# Buspar Success



## barry1685 (May 25, 2011)

So I want to say Buspar is saving my *** big time. I have very little anxiety like I used to. I am almost cured from social anxiety. I would like to improve my outgoingness but that is what stimulants are for. I am very happy about Buspar and I think people are very negative about it.


----------



## crayzyMed (Nov 2, 2006)

Buspar is as effective as benzo's for GAD


----------



## barry1685 (May 25, 2011)

crayzyMed said:


> Buspar is as effective as benzo's for GAD


Your completely right. I still have the worry thoughts though. It has helped my anxiety being around people as well.

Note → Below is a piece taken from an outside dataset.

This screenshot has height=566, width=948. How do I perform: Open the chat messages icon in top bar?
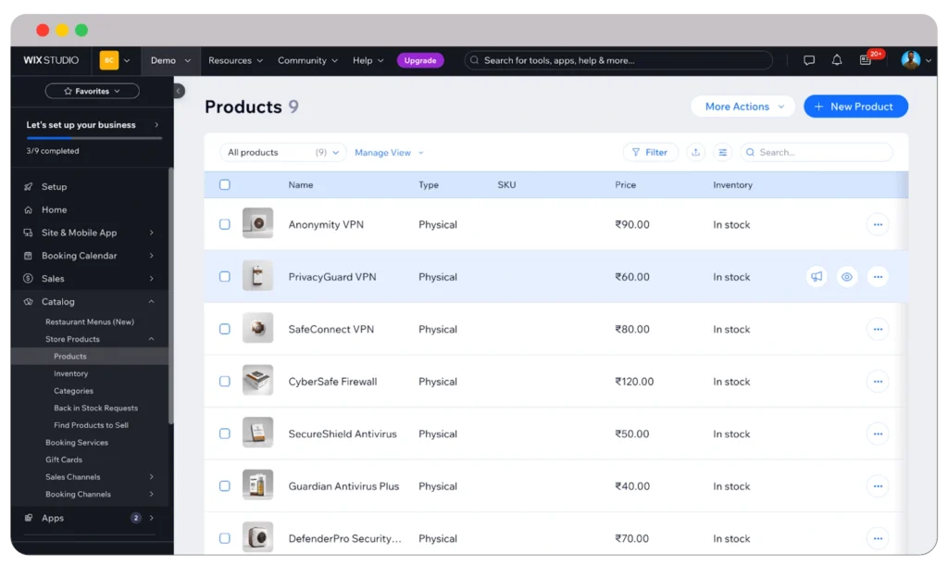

I have no need to take benzos anymore. I might keep my benzo supply for those extremely bad days. I now need something to lower my inhibition, I am going to go on stimulants. Are there any other legal meds that lower inhibition?


----------



## crayzyMed (Nov 2, 2006)

What do you mean with legal meds im crayzymed and above the law so under my law alot of things are legal


----------



## barry1685 (May 25, 2011)

crayzyMed said:


> What do you mean with legal meds im crayzymed and above the law so under my law alot of things are legal


lol.. I don't feel like jail lol.


----------



## Xande (Jul 18, 2011)

That's good to hear lol. I was wondering when I'd hear a positive thing about Buspar. Glad to see it works for you.


----------



## Inshallah (May 11, 2011)

So tell us, what works so well about it? More details please


----------



## Inshallah (May 11, 2011)

Wellbutrin could be great for the other aspect you'd like.


----------



## Bacon (Jul 4, 2010)

i heard buspar sucked


----------



## barry1685 (May 25, 2011)

Inshallah said:


> So tell us, what works so well about it? More details please


So what works, absolutely no butterflies, no pre anxiety before an event. Let me put it this way. I try benzos on this medicine and they do absolutely nothing!! because Buspar is doing it's magic. You can't give up on this medicine even when it gives extreme anxiety at first and other bad side effects. This medicine still doesn't get rid of mental thinking of anxiety.



Inshallah said:


> Wellbutrin could be great for the other aspect you'd like.


I wish I could tolerate wellbutrin but my body can't handle it. I get extreme dizziness and cannot function.



Bacon said:


> i heard buspar sucked


Thats all people who give up on Buspar. Worked amazing!!! for me! I am more socialable and less worried about stuff.


----------



## TyrosineKinase (Jan 20, 2010)

I'm really happy buspar is working for you.

Actually, am I the only one pretty much astounded by the fact that this person is having success on buspar considering that they took benzos before starting the buspar? Buspar is notorious for not really doing all that much for people who had started with benzos. Of course, we don't have the information regarding how long you took them before you started the buspar, which could provide some insight on this.

There do exist some clinical instances where buspar is mildly effective in helping people.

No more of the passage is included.